Bertz was impressed by the ethical choices featured in the game and liked how they often challenged his own beliefs and morals, adding that "[r]arely does an interactive experience keep me awake at night wrestling with big decisions." Livingston described the game as a "tense, gripping, and often stressful survival strategy game filled with difficult, sometimes unthinkable choices", and players have to choose between being a benevolent leader or an effective one. Starkey wrote that the morality choices made Frostpunk stand out from other city-building games, as players' choices are often presented with tangible consequences and reactions from citizens. Writing for Rock, Paper, Shotgun, Xavier Nelson Jr. applauded the game for constantly forcing players to juggle between priorities, as players have to react quickly as discontent quickly rises or hope falls, describing the title as a "tense" experience. However, he lamented that if players failed to establish any emotional or personal connections with the citizens, they were always likely to make choices that favour gameplay gains, and there was no way to avoid making these choices simply by playing better. Robert Purchese from Eurogamer liked how the choices players made in the game shaped the story of the city, but he was disappointed that the game never judged the players for their decisions, making some of them feel hollow. Ars Technicas Steven Strom remarked that smaller choices featured in the game made each player's campaign unique, and Steven T. Wright (also writing for Ars Technica) described Frostpunk as "perhaps the most dire and realistic climate change game on the market".

Nelson Jr. called the game "breathtaking", though he remarked that the aesthetics made it difficult for players to recognize buildings from afar. Bertz also liked the game's "barren" visual style for matching the game's grim atmosphere. Livingston added that the game had "extraordinary style and art design" and praised its grim depiction of civilization in the midst of a volcanic winter. Roark liked the game's minimalistic art style for making "each bit of color seem like a touch of warmth in the snow", and compared the game's aesthetics to Game of Thrones.
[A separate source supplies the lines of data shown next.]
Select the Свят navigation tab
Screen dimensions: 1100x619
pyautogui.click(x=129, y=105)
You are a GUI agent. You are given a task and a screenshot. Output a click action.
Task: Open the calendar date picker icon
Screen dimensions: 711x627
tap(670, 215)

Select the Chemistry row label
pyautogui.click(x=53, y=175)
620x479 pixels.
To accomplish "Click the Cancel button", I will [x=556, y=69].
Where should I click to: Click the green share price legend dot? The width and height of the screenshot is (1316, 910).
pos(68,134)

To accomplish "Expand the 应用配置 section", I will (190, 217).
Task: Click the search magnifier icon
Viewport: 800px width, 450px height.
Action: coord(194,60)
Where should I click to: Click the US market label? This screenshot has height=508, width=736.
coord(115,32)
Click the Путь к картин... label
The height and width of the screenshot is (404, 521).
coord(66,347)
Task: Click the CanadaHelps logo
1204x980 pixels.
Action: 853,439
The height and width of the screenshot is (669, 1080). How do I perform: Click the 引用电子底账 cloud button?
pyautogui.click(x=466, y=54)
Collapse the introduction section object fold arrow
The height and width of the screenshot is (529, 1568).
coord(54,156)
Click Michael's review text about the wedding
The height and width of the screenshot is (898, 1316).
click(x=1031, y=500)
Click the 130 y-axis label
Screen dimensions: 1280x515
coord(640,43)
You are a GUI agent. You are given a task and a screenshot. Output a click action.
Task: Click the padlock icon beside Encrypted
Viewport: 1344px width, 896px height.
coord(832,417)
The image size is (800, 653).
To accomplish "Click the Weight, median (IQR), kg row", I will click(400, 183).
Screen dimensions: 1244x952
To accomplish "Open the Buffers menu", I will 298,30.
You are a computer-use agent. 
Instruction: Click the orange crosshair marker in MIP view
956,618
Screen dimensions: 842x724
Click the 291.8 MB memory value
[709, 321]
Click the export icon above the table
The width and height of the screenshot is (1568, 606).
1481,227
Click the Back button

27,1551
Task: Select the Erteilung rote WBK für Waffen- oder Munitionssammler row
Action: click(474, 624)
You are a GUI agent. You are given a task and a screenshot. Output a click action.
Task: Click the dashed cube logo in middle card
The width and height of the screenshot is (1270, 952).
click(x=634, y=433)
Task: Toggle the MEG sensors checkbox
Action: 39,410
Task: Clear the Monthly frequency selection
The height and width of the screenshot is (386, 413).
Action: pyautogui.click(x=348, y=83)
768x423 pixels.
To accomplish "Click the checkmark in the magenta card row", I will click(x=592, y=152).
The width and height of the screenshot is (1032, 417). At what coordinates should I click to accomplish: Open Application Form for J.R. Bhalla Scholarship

Purchese praised the team's attention to detail and the game's sound design for making the city lively under close inspection.

Aggregate score
| Aggregator | Score |
|---|---|
| Metacritic | PC: 84/100 PS4: 87/100 XONE: 84/100 |

Review scores
| Publication | Score |
|---|---|
| Eurogamer | Recommended |
| Game Informer | 8.75/10 |
| GameSpot | 9/10 |
| IGN | 9/10 |
| PC Gamer (US) | 89/100 |
| PCGamesN | 8/10 |
| Shacknews | 8/10 |

===Awards and nominations===

Year: Award; Category; Result; Ref.
2017: Game Critics Awards 2017; Best Strategy Game; Nominated
2018: Brazil Independent Games Festival Awards; Best Game; Won
Best Gameplay: Nominated
Golden Joystick Awards 2018: Best Visual Design; Nominated
PC Game of the Year: Nominated
The Game Awards 2018: Best Strategy Game; Nominated
2019: 22nd Annual D.I.C.E. Awards; Strategy/Simulation Game of the Year; Nominated
Game Audio Network Guild Awards: Music of the Year; Nominated
Best Original Soundtrack Album: Nominated
Best Music for an Indie Game: Nominated
15th British Academy Games Awards: Narrative; Nominated

==Legacy==

A sequel was announced on 12 August 2021. Frostpunk 2 is set in New London, 30 years after the "Great Storm" of the original game, and the consequences of the advent of the petroleum industry in New London. The game was released on 20 September 2024.

A Frostpunk board game designed by Jakub Wiśniewski and Glass Cannon Unplugged was funded via Kickstarter in October 2020.

British nerdcore musician Stupendium released the song "Shelter from the Storm", depicting the founding of New London sung from the perspective of the Captain and his followers.

According to Christopher Livingston from PC Gamer, Frostpunk became an influence on a number of city-building games. Its expedition mechanic, which interweaves narrative with exploration, can be seen in games such as The Wandering Village, Ixion, and Aquatico, while its focus on politics can also be seen in games such as Urbek City Builder and Floodland.